*** RECORDS TO PROCESS ***

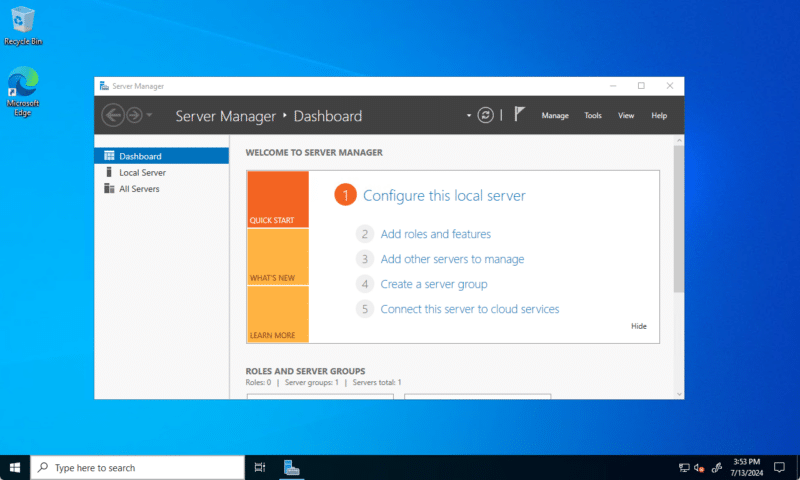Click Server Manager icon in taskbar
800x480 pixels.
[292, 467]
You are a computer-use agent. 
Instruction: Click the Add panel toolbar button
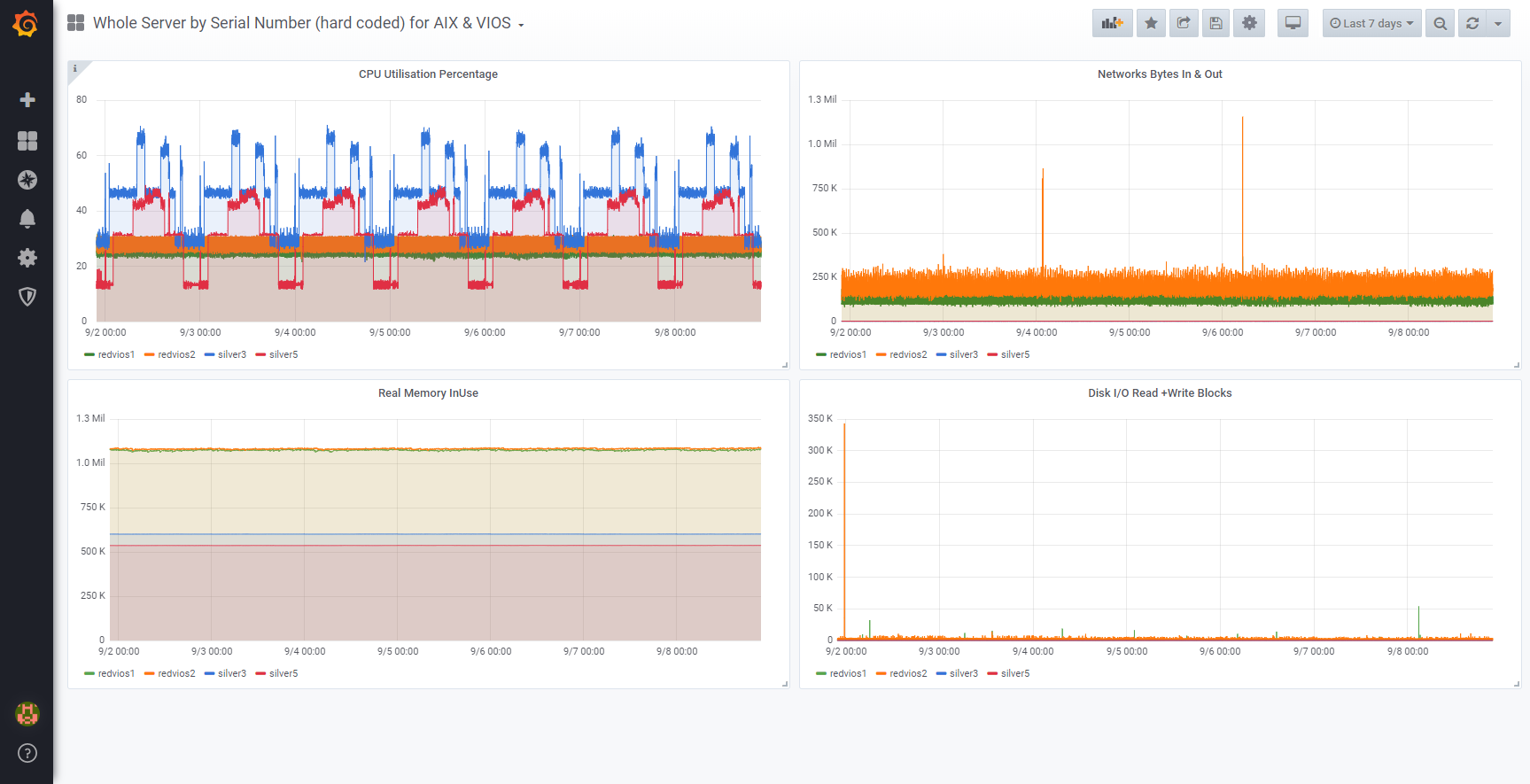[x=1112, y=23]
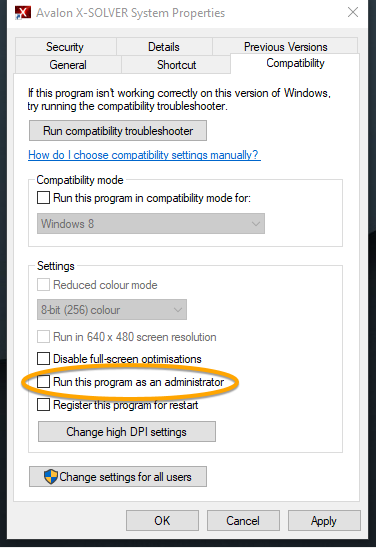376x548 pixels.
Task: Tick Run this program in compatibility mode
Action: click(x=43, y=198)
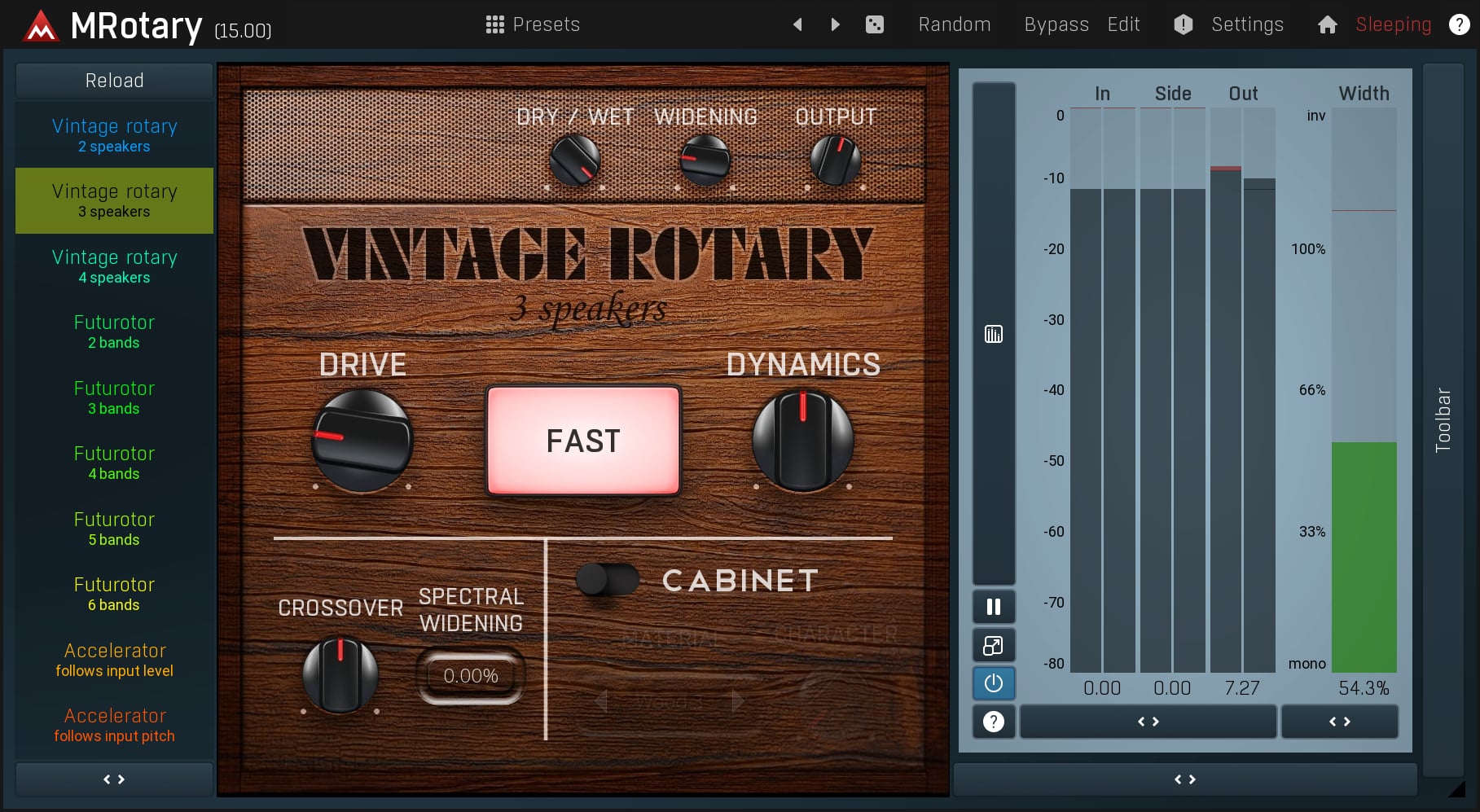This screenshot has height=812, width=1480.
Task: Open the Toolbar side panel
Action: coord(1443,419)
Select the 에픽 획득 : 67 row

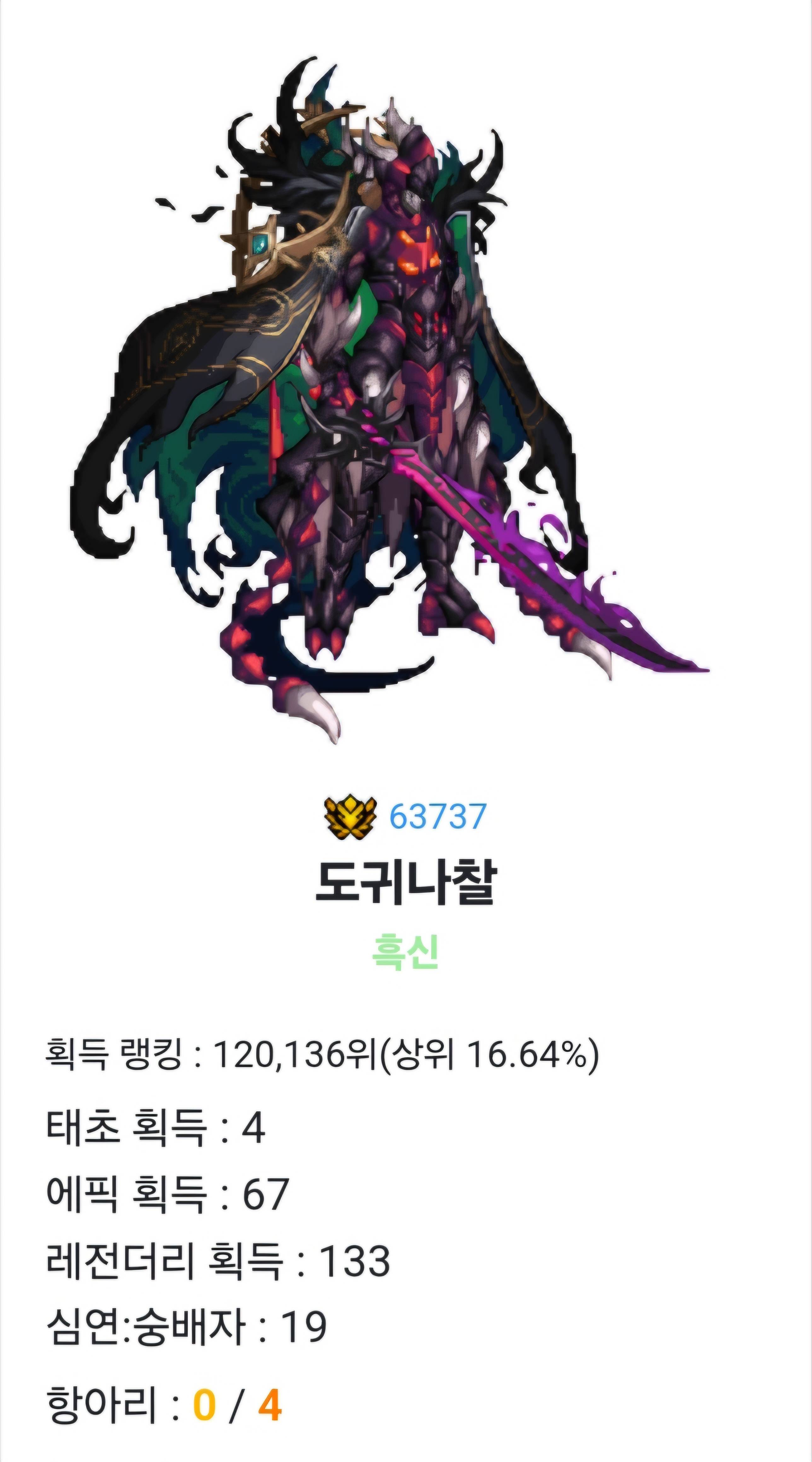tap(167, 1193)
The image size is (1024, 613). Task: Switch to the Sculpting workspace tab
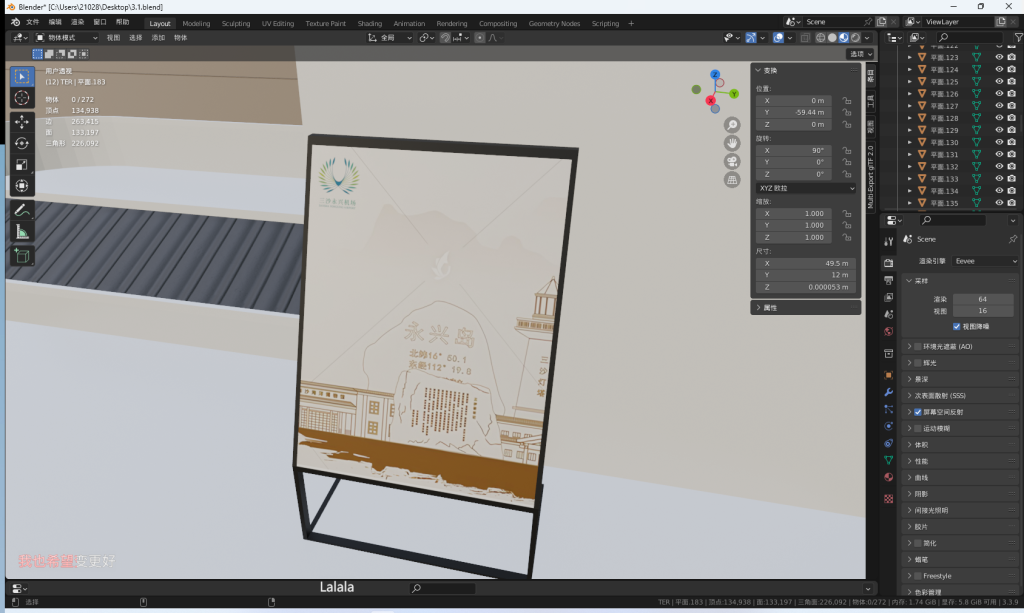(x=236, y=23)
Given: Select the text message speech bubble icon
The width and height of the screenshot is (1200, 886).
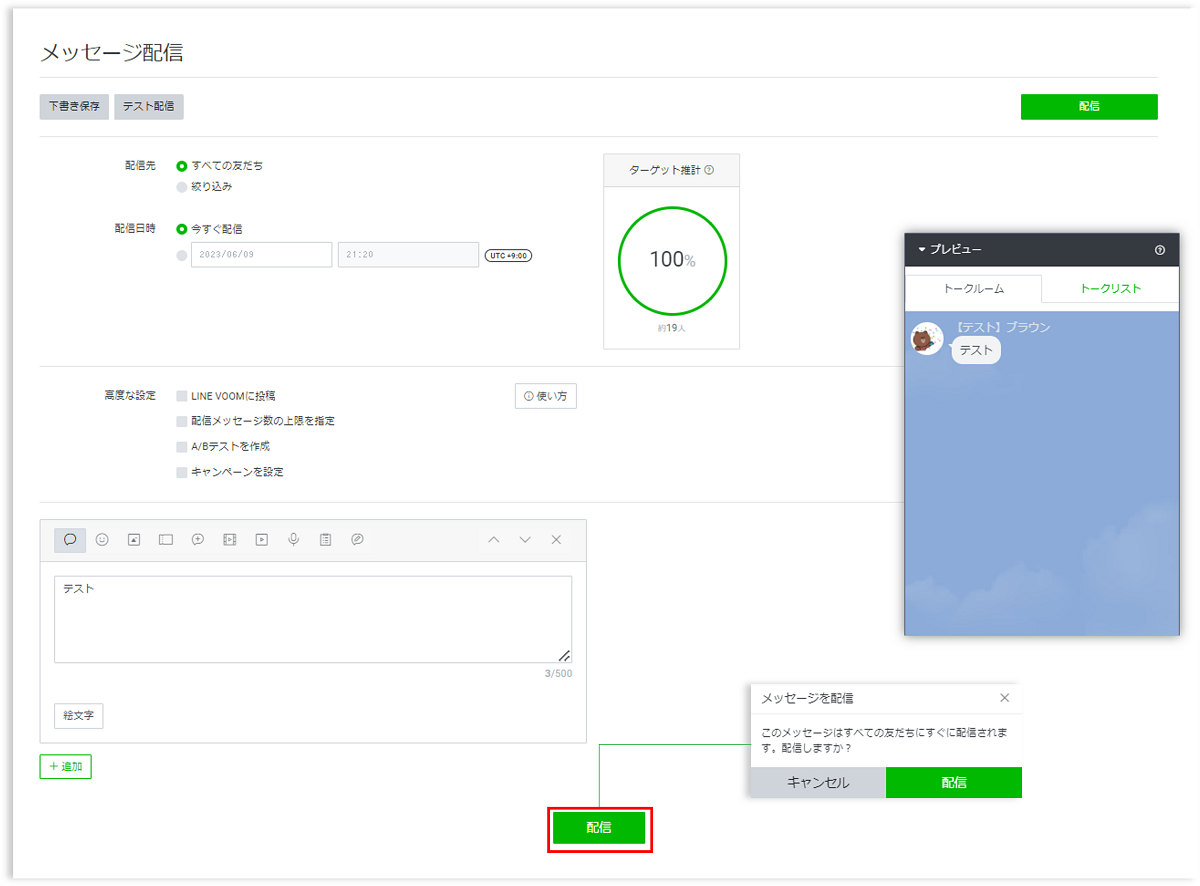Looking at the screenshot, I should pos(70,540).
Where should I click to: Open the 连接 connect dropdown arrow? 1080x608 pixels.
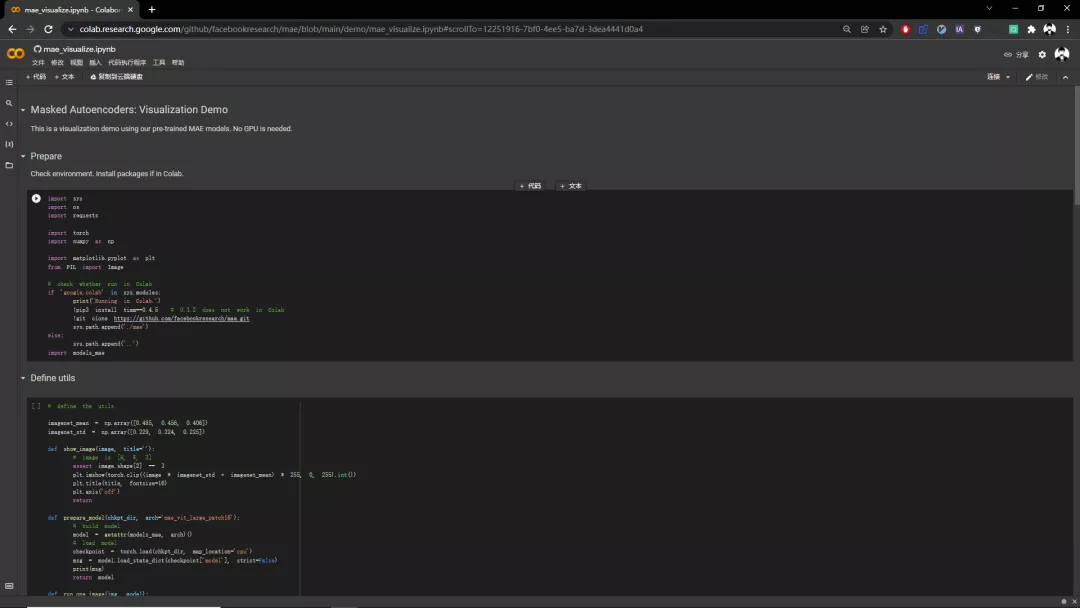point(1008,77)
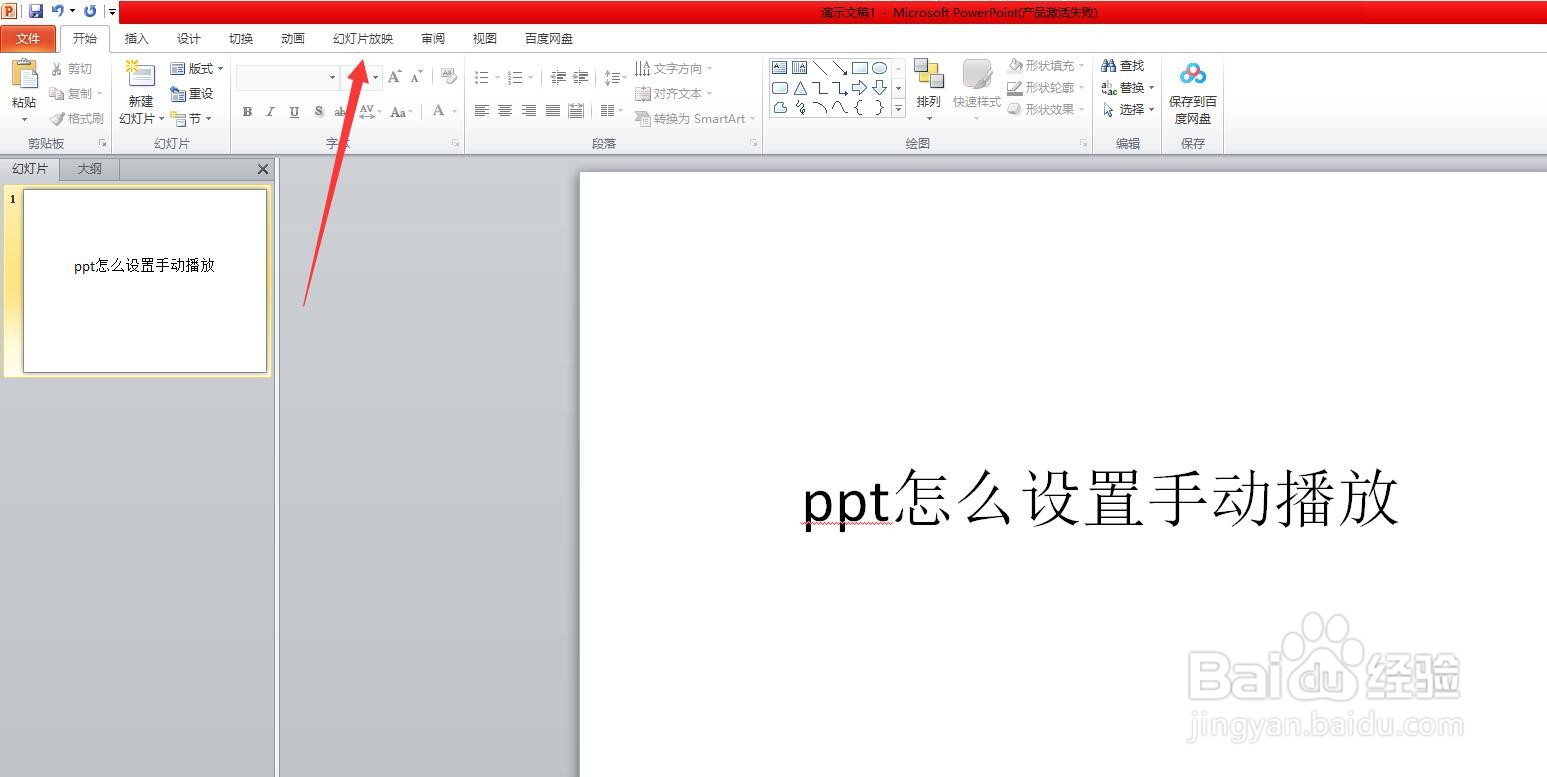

*** End of RECORDS TO PROCESS ***

**REQUIRED ACTION:**
Working from the line containing "Instruction: Click the" to the last line of the data, retype every line exactly, both ends included, and leave out all pictures.

**EXERCISE SOLUTION:**
Instruction: Click the Add panel toolbar button
[x=1112, y=23]
376x548 pixels.
Task: Tick Run this program in compatibility mode
Action: click(x=43, y=198)
This screenshot has height=812, width=1480.
Task: Open the Toolbar side panel
Action: coord(1443,419)
Select the 에픽 획득 : 67 row

tap(167, 1193)
The image size is (1024, 613). Task: Switch to the Sculpting workspace tab
(x=236, y=23)
Given: Select the text message speech bubble icon
The width and height of the screenshot is (1200, 886).
Looking at the screenshot, I should pos(70,540).
Where should I click to: Open the 连接 connect dropdown arrow? 1080x608 pixels.
point(1008,77)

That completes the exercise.